▸ **Quoted passage**:
________________________

Lhasa contains several hotels. Lhasa Hotel is a 4-star hotel located northeast of Norbulingka in the western suburbs of the city. Completed in September 1985, it is the flagship of CITS's installations in Tibet. It accommodates about 1000 guests and visitors to Lhasa. There are over 450 rooms (suites) in the hotel, and all are equipped with air conditioning, mini-bar and other basic facilities. Some of the rooms are decorated in traditional Tibetan style. The hotel was operated by Holiday Inn from 1986 to 1997 and is the subject of a book, The Hotel on the Roof of the World. Another hotel of note is the historical Banak Shöl Hotel, located at 8 Beijing Road in the city. It is known for its distinctive wooden verandas.

Lhasa contains several businesses of note. Lhasa Carpet Factory, a factory south of Yanhe Dong Lu near the Tibet University, produces traditional Tibetan rugs that are exported worldwide. It is a modern factory, the largest manufacturer of rugs throughout Tibet, employing some 300 workers. Traditionally Tibetan women were the weavers, and men the spinners, but both work on the rugs today.

The Lhasa Brewery Company was established in 1988 on the northern outskirts of Lhasa, south of Sera Monastery and is the highest commercial brewery in the world at 11975 ft and accounts for 85 percent of contemporary beer production in Tibet. The brewery, consisting of five-story buildings, cost an estimated US$20–25 million, and by 1994, production had reached 30,000 bottles per day, employing some 200 workers by this time. Since 2000, the Carlsberg group has increased its stronghold in the Chinese market and has become increasingly influential in the country with investment and expertise. Carlsberg invested in the Lhasa Brewery in recent years and has drastically improved the brewing facility and working conditions, renovating and expanding the building to what now covers 62,240 square metres (15.3 acres).

________________________

▸ **Given information**:
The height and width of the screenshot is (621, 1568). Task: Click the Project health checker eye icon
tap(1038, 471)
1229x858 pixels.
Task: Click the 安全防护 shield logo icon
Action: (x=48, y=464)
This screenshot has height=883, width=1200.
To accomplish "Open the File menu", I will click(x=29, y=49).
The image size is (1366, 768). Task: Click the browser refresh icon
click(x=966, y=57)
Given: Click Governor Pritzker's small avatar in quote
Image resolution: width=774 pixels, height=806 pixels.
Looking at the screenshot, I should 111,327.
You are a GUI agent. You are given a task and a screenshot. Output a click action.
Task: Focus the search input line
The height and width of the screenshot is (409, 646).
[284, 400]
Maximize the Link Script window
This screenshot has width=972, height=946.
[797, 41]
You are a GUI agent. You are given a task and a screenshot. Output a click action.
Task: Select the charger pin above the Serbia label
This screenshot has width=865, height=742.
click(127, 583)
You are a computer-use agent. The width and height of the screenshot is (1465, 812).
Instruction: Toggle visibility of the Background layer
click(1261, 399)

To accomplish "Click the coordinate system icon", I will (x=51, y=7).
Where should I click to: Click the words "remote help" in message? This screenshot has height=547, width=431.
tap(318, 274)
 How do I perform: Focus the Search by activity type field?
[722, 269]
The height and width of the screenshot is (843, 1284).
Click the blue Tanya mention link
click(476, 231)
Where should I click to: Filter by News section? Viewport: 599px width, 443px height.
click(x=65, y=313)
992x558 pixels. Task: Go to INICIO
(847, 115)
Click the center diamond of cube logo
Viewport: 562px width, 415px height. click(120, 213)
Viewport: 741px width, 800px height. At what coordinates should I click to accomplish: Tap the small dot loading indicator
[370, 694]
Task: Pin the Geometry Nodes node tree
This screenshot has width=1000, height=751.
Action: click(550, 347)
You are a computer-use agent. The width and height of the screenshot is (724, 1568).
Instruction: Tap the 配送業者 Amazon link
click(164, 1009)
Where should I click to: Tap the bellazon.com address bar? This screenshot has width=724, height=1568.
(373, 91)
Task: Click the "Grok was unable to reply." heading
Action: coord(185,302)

________________________

▸ **What this exercise asks**:
**a.** Answer these questions from the passage on Lhasa's hotels and businesses:
(i) In what month and year was Lhasa Hotel completed?
(ii) About how many workers does the Lhasa Carpet Factory employ?
(iii) How many bottles per day was the Lhasa Brewery producing by 1994?
**b.** List every year mentioned in the passage on Lhasa's hotels and businesses, in the order they appear.
**c.** Extend the passage on Lhasa's hotels and businesses past its final sentence.
The rows that come after the passage on Lhasa's hotels and businesses have nothing to do with it.

▸ **Task-by-task answers**:
**a.**
(i) September 1985
(ii) Some 300
(iii) 30,000

**b.** 1985, 1986, 1997, 1988, 1994, 2000

**c.**
== Architecture and Cityscape ==

Lhasa has many sites of historic interest, including the Potala Palace, Jokhang Temple, Sera Monastery and Norbulingka. The Potala Palace, Jokhang Temple and the Norbulingka are UNESCO world heritage sites. However, many important sites were damaged or destroyed mostly, but not solely, during China's Cultural Revolution of the 1960s. Many have been restored since the 1980s.

The Potala Palace, named after Mount Potala, the abode of Chenrezig or Avalokitesvara, was the chief residence of the Dalai Lama. After the 14th Dalai Lama fled to India during the 1959 Tibetan uprising, the government converted the palace into a museum. The site was used as a meditation retreat by King Songtsen Gampo, who in 637 built the first palace there in order to greet his bride Princess Wencheng of the Tang dynasty of China. Lobsang Gyatso, the Great Fifth Dalai Lama, started the construction of the Potala Palace in 1645 after one of his spiritual advisers, Konchog Chophel (d. 1646), pointed out that the site was ideal as a seat of government, situated as it is between Drepung and Sera monasteries and the old city of Lhasa. The palace underwent restoration works between 1989 and 1994, costing RMB55 million (US$6.875 million) and was inscribed to the UNESCO World Heritage List in 1994.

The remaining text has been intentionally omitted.